The former Liverpool Hope student said: “I didn’t know what attraction felt like. How are you supposed to when you've never felt it, but have always been told that everyone else does? One time after being turned down I messaged my best friend afterwards telling her and saying that 'at least I won't have to learn how to date someone' and honestly, how did I not figure out I was ace sooner?

David has identified as asexual for five years now (David Bradley)

"I am completely hopeless at recognising when people are flirting with me in earnest. I simply don't pick up on it, which I don't think is an Ace thing so much as me being socially inept. Me not seeking any kind of relationship is because I simply don't want one.

"The idea that someone needs to be in a relationship to be a happy and whole person is nonsense. I live a life that is fulfilling, I have great friends, I make art and education that I'm proud of and I just happen to not live with other people. If I ever get lonely well that's what having a cat is for. Not as a replacement for a partner or children, but as a superior alternative in my eyes.”
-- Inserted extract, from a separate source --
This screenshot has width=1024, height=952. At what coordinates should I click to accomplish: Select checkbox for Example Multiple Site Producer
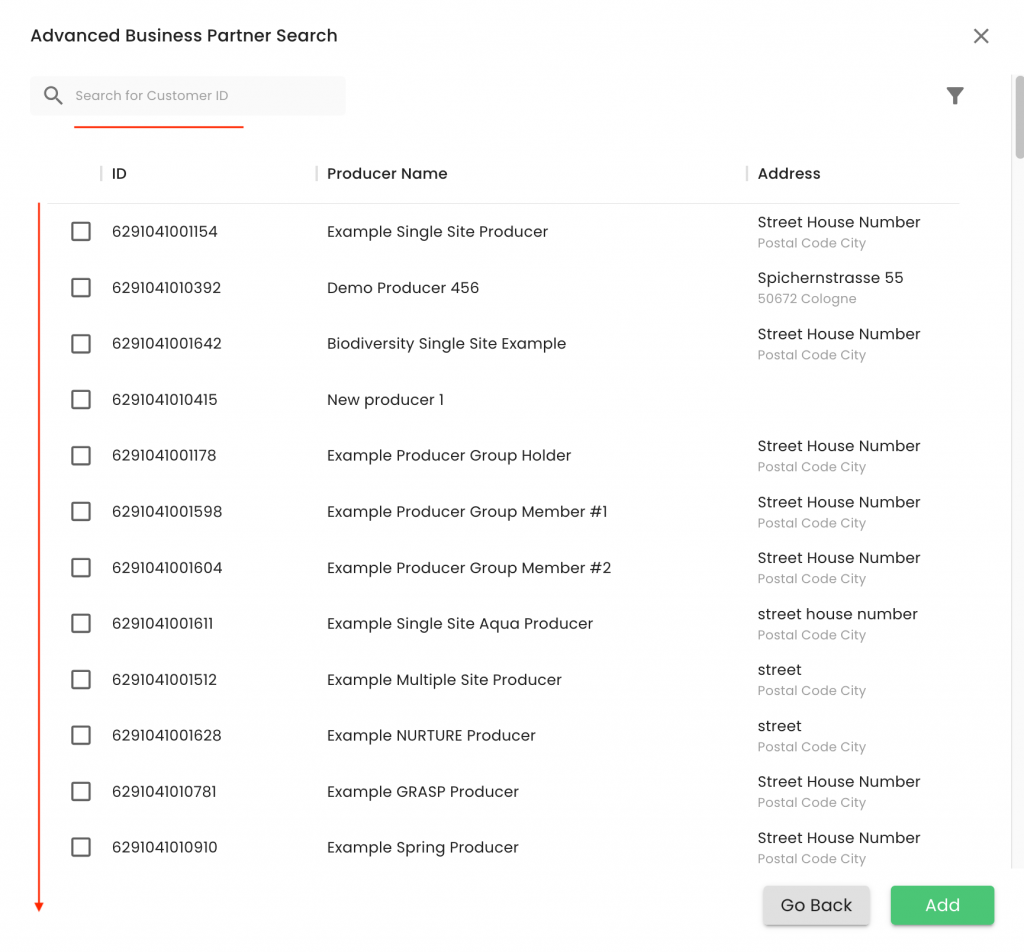click(81, 680)
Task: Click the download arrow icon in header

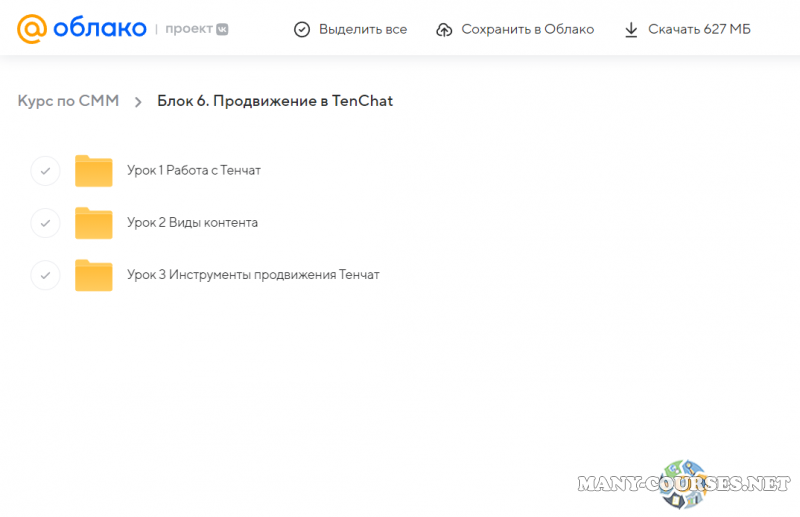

According to the UK government’s National LGBT Survey in 2018, at least 2% of Brits identify as asexual. However, a majority of cisgender (a person whose sense of personal identity and gender corresponds with their birth sex) respondents who were asexual admitted they avoid being open about their identity in fear of a negative reaction. Almost half of asexual Brits said they were uncomfortable being LGBT+ in the UK; David argued one way to change this is to have better representation.

They said: “Media representation is a big one. We've seen a few good examples in recent years, like Todd in Bojack Horseman, Florence in Season 2 of Sex Education. Largely, though, aces are absent from the media. We just don't show up, and that makes it harder for people to understand that we are there and we are real. Bojack Horseman played a big part in me finding the language I needed to realise that being ace wasn't something wrong with me.

"I wonder how many more people out there might realise they're ace and just haven't had the language before if they saw it represented more often. We need open and honest discussions about sexuality taught in schools, something the UK still struggles with in the legacy of section 28. Teaching kids about queer identities won't turn them queer, but it will help the ones who already are to understand themselves sooner and the ones who aren't to be more compassionate.”